Ryan Gander (born Chester, 1976) makes sculpture, paintings, installations, photography, film, performance and text. Often beginning with a conceptual framework, Gander poses questions about the role of the artist, the artwork and the viewer. Interested in language and storytelling, his work is populated by narratives and fictional characters, blurring the boundary between what is real and imaginary.

For the Great Exhibition of the North, Gander has made a site-specific sculptural work for Baltic Square which celebrates the history of Northern innovation. To Give Light (Northern Aspirational Charms) 2018, comprises ten black concrete sculptures, each describing an object originally designed to emit or shine light, with a historical provenance from the North of England. These include the ‘Geordie lamp’, a miner’s safety lamp invented by George Stephenson in 1815, the first friction match developed by John Walker in 1824, the first incandescent light bulb invented by Joseph Swan in 1860, and the cat’s eye, patented by Percy Shaw in 1934.

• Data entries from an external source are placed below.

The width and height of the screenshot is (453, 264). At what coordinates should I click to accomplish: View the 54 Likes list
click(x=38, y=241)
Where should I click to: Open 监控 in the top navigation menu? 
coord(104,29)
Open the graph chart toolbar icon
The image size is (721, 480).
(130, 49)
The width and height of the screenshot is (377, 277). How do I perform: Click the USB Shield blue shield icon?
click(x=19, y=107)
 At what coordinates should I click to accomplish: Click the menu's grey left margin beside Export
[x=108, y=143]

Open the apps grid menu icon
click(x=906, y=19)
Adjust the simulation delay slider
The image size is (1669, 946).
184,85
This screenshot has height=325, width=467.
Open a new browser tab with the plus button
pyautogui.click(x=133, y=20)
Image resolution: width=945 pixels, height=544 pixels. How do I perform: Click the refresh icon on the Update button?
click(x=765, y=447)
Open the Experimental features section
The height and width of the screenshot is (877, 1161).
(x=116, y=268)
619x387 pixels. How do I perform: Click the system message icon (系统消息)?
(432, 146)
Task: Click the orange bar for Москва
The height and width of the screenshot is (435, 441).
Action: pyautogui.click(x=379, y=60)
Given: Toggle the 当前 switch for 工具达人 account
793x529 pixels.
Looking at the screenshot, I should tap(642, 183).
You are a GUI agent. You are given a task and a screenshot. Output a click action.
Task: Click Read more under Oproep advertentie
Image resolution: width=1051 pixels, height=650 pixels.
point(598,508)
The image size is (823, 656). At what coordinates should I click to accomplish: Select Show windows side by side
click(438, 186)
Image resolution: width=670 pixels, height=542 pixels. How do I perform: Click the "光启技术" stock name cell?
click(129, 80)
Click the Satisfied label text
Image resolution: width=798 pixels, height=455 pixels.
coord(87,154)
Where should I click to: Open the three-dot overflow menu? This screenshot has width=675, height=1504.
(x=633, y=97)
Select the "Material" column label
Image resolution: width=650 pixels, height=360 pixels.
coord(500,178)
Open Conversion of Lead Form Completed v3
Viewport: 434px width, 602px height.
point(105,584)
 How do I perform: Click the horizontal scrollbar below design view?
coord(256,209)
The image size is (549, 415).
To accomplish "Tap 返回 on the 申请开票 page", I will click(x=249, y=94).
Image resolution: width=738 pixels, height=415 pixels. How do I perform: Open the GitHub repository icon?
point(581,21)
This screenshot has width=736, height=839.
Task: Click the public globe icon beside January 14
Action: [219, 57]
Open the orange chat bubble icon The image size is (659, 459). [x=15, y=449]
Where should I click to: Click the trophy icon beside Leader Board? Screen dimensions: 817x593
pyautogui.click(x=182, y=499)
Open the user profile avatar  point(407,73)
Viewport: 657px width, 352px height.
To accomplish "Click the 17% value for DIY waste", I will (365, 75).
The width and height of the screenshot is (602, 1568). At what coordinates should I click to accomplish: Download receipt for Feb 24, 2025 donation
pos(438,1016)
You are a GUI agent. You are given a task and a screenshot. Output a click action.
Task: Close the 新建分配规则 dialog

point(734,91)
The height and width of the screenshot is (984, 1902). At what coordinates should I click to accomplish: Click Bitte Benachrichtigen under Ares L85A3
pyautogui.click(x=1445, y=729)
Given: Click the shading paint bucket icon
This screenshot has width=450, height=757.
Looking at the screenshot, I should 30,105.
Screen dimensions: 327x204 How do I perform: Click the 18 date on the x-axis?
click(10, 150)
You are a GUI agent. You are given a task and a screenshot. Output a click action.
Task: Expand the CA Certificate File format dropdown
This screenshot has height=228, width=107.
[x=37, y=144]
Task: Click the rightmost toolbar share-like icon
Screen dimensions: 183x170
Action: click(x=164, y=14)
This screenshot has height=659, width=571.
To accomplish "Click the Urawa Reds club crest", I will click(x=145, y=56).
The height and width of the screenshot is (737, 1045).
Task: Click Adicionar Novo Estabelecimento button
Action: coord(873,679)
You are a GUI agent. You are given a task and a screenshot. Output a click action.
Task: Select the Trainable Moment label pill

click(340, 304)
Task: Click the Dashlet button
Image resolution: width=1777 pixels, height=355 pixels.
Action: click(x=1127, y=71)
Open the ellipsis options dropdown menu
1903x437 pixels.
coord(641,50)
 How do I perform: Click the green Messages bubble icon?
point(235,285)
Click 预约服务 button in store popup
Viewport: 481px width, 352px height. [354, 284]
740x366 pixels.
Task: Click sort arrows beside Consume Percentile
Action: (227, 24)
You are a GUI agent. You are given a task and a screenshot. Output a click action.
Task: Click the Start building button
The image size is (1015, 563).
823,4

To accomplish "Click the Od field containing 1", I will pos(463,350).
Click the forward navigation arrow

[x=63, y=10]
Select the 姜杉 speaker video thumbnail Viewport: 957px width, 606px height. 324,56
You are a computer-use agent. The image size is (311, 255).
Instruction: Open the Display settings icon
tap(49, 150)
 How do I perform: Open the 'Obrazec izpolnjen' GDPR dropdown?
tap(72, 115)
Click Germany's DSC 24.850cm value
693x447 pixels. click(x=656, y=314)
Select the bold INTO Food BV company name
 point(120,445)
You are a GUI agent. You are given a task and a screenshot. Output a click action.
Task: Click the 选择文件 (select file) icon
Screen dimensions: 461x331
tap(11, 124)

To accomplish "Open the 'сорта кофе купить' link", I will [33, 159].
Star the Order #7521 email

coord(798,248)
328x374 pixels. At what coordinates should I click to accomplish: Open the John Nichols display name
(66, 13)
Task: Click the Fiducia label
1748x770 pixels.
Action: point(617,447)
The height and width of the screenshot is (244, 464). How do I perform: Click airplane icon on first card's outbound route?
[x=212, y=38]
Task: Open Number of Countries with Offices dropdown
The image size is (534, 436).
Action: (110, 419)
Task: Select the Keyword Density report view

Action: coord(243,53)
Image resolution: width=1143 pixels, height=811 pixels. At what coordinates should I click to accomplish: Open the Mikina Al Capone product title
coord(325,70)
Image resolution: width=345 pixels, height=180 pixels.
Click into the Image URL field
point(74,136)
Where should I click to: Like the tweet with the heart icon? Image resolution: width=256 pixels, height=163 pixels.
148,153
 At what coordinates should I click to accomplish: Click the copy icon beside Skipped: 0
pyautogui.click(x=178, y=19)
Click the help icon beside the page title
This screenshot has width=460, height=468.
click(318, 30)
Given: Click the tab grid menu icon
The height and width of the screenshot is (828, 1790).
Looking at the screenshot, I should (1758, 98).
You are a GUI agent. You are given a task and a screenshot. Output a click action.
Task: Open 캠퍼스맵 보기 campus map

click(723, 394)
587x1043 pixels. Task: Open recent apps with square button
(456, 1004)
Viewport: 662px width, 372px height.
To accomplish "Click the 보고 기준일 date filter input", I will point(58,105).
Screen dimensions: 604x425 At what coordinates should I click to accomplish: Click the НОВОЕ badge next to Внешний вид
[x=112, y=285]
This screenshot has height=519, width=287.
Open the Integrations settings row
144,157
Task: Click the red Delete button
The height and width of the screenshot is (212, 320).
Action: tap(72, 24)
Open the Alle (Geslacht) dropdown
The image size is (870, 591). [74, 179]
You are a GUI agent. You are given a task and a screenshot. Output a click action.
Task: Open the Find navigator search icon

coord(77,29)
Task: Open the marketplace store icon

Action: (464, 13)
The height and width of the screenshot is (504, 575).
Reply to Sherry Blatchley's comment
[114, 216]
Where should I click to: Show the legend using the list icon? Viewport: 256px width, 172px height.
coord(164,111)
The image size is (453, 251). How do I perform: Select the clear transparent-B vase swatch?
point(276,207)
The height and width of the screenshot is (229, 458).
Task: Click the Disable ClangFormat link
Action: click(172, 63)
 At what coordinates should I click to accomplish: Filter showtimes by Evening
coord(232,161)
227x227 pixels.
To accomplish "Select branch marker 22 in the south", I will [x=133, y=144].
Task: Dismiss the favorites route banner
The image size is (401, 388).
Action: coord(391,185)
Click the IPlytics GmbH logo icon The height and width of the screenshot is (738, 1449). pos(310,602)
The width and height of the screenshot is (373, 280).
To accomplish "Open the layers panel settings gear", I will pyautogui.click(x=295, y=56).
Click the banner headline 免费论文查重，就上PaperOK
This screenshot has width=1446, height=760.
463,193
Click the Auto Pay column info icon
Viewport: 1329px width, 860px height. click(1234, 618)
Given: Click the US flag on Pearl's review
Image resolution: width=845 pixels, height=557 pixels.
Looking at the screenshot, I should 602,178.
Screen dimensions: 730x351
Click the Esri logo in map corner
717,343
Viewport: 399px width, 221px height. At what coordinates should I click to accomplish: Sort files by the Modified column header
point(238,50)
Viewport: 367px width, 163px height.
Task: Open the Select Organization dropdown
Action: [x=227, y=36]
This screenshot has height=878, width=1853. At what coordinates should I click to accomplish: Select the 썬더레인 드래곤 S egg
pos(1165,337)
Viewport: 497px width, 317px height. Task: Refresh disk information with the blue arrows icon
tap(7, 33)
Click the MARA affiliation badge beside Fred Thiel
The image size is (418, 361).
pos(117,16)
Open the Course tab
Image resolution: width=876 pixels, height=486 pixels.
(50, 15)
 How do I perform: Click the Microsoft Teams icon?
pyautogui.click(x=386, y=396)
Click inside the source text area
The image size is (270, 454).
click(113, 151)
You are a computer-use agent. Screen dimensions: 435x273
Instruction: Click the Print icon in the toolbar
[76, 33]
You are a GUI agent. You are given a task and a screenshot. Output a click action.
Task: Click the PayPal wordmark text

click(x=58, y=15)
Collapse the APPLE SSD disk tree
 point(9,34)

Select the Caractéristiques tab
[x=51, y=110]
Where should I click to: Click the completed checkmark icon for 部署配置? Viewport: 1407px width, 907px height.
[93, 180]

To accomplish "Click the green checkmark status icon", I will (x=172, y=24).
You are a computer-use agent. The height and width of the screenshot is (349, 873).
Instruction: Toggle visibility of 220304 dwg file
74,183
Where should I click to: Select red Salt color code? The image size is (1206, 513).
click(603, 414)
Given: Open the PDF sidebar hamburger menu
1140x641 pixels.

The minimal, simplified forms of these sculptures have been abstracted from images of the light-emitting objects that Gander has researched. Fabricated locally in the North East, the sculptures are made with a special concrete material that glows in the dark. Arranged in a circular configuration, each element is complete with a section of shiny mooring chain reminiscent of buoys or anchors, referencing the maritime history of the River Tyne. Together the sculptures appear like a series of gigantic board game pieces or trinkets from a charm bracelet, outsized as if belonging to the child of a giant.